== Short problem 1 ==
According to the passage on Hendon's nonconformist congregations, in what year did Independents found Mill Hill school?
== Short problem 2 ==
Please retype the passage on Hendon's nonconformist congregations from "The Quakers were" to "live in Hendon.".

>> Start Provided passage

The Quakers were the most active of the early sectaries. (fn. 8) George Fox conducted a well-attended meeting in 1677 and returned in 1678. By the early 1680s there were regular meetings at Guttershedge and Mill Hill, supervised by a separate monthly meeting. Attendance at Mill Hill declined during the later 1680s, revived during the following decade, and was again declining by 1707. Thereafter numbers at both Mill Hill and Guttershedge continued to fall, until in 1729 the Hendon meetings were merged with the Peel meeting at Clerkenwell. After an abortive revival at Guttershedge in the 1730s both meeting-houses were sold, although several notable Quakers continued to live in Hendon.

Presbyterianism may have contributed to the Quakers' decline. In 1730 Mary Nicholl's house at Highwood Hill was registered by seven Presbyterians, led by Celia Fiennes, who owned the property. (fn. 9) By the end of the 18th century, however, it was claimed that there were no dissenters in the parish. (fn. 10)

Independents took a lead in the general revival of nonconformity, establishing places of worship at Highwood Hill in 1797 (fn. 11) and in Parson Street in 1799. (fn. 12) In 1807 Independents founded Mill Hill school, whose chapel, used by local people, (fn. 13) was said in 1816 to be the only dissenters' meeting-place but to be thinly attended. (fn. 14) Independents began to meet in a cottage at Holcombe Hill in 1822 (fn. 15) and at the Hyde in 1836, (fn. 16) but in 1851 Mill Hill school chapel was their sole place of worship, with an average morning attendance of 200. (fn. 17)

Wesleyan Methodism was introduced by Henry Burden, whose open-air preaching at the Burroughs was violently opposed. (fn. 18) His house in Brent Street was registered for worship in 1821, another house was registered in 1824, (fn. 19) and in 1827 a permanent chapel opened in Chapel Walk. (fn. 20)

Baptists used a house at Childs Hill in 1823, (fn. 21) registered a house at the Burroughs in 1831, (fn. 22) and built a small chapel in Brent Street in 1832. After 1843 the chapel served as a warehouse (fn. 23) until it was taken over in 1845 by the Shouldham Street Baptist chapel, St. Marylebone, which share it with Congregationalists. (fn. 24) In 1851 there were 30 worshippers (fn. 25) but attendance dwindled after the opening of Hendon Congregational church and in 1857 services ceased. (fn. 26) Another Baptist church, founded at the Hyde in 1843, had closed by 1857. (fn. 27)

>> End Provided passage
>> Start Dataset rows

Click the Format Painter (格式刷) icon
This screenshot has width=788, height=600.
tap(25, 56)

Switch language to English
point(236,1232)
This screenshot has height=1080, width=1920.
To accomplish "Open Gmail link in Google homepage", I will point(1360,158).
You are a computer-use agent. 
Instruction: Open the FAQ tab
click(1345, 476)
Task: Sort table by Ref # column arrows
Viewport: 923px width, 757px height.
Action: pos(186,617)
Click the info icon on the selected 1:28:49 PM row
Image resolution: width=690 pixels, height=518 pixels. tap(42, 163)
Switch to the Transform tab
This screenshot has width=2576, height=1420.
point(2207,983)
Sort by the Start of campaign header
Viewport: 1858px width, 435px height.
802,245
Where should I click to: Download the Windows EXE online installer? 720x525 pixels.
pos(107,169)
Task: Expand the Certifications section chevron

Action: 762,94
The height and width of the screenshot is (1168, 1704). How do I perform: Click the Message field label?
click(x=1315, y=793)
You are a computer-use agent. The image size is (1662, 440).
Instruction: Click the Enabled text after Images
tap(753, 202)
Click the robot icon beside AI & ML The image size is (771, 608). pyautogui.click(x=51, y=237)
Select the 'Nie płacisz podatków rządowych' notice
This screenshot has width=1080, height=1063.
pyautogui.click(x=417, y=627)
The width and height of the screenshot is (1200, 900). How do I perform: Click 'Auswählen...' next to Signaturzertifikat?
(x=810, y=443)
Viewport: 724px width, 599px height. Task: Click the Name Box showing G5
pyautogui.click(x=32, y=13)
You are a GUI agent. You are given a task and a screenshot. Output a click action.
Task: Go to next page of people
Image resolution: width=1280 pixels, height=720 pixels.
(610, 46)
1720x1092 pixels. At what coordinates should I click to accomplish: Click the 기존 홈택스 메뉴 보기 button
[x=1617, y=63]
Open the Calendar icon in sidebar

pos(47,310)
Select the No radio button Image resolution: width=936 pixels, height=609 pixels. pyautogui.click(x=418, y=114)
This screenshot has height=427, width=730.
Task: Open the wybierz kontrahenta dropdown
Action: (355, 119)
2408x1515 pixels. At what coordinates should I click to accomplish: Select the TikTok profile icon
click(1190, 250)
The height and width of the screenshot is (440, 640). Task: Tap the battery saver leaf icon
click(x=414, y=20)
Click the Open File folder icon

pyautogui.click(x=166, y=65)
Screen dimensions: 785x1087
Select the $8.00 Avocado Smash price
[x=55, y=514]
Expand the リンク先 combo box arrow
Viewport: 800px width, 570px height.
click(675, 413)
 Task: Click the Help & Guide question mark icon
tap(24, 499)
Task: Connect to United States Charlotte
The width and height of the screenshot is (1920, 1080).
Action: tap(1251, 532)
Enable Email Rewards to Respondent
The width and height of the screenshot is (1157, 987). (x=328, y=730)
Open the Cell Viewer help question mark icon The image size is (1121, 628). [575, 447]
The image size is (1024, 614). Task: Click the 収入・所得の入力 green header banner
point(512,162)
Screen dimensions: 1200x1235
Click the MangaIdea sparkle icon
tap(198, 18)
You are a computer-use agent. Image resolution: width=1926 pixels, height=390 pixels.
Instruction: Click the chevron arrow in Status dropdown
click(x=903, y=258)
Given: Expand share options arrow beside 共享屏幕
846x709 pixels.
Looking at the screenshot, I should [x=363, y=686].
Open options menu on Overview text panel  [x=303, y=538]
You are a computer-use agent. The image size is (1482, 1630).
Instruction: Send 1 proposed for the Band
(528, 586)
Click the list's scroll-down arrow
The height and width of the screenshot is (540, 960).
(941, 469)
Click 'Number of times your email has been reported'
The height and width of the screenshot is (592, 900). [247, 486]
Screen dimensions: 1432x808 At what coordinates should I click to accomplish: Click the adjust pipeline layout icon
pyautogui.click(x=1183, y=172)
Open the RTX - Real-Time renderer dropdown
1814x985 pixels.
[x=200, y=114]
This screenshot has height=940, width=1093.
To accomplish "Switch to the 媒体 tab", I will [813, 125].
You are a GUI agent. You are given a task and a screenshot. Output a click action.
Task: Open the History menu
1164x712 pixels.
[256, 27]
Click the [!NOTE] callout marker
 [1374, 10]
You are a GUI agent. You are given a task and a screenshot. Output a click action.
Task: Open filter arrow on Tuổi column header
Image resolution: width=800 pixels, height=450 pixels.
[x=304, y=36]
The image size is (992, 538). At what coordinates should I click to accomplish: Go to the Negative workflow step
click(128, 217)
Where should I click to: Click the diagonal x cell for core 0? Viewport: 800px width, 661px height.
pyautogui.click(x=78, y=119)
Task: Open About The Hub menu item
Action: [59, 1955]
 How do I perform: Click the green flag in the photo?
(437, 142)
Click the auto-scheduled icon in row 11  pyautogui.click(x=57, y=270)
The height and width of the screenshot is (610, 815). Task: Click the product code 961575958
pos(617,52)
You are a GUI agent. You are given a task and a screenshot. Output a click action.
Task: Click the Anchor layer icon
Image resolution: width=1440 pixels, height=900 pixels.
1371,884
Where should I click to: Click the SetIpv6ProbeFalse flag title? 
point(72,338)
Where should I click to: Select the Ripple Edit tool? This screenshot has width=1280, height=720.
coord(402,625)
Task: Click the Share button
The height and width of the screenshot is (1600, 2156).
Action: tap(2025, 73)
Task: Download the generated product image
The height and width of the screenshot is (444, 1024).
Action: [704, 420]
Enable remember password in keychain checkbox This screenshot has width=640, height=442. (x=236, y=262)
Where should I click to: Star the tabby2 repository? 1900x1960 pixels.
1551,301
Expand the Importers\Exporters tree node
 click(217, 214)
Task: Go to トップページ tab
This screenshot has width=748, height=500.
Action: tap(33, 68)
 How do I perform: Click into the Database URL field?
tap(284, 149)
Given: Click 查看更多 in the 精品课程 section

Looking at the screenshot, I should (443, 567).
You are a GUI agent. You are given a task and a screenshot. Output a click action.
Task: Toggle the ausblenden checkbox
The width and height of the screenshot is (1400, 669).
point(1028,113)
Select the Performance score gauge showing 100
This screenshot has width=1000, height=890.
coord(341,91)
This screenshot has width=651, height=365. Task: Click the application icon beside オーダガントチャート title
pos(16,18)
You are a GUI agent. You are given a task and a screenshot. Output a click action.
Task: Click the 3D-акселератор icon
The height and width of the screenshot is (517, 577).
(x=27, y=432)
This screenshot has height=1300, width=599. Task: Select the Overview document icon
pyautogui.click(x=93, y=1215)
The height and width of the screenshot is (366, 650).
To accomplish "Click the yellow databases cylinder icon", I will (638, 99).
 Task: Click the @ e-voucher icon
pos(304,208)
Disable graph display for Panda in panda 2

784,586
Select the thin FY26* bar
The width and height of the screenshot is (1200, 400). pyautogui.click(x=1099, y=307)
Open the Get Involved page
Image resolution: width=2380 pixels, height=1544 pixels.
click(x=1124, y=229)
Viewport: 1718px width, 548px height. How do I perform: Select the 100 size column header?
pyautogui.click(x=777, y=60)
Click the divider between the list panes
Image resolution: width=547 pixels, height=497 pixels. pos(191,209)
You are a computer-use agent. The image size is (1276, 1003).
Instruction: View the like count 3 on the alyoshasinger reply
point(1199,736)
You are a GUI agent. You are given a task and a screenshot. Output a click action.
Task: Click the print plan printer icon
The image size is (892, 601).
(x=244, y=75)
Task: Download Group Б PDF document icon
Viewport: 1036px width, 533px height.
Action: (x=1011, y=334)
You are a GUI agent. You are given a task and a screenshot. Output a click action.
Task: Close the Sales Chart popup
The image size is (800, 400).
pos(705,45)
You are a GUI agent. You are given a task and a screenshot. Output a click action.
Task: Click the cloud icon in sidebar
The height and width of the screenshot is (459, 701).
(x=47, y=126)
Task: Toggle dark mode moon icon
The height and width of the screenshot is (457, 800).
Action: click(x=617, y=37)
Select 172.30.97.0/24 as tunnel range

>> End Dataset rows

== Answer 1 ==
1807

== Answer 2 ==
The Quakers were the most active of the early sectaries. (fn. 8) George Fox conducted a well-attended meeting in 1677 and returned in 1678. By the early 1680s there were regular meetings at Guttershedge and Mill Hill, supervised by a separate monthly meeting. Attendance at Mill Hill declined during the later 1680s, revived during the following decade, and was again declining by 1707. Thereafter numbers at both Mill Hill and Guttershedge continued to fall, until in 1729 the Hendon meetings were merged with the Peel meeting at Clerkenwell. After an abortive revival at Guttershedge in the 1730s both meeting-houses were sold, although several notable Quakers continued to live in Hendon.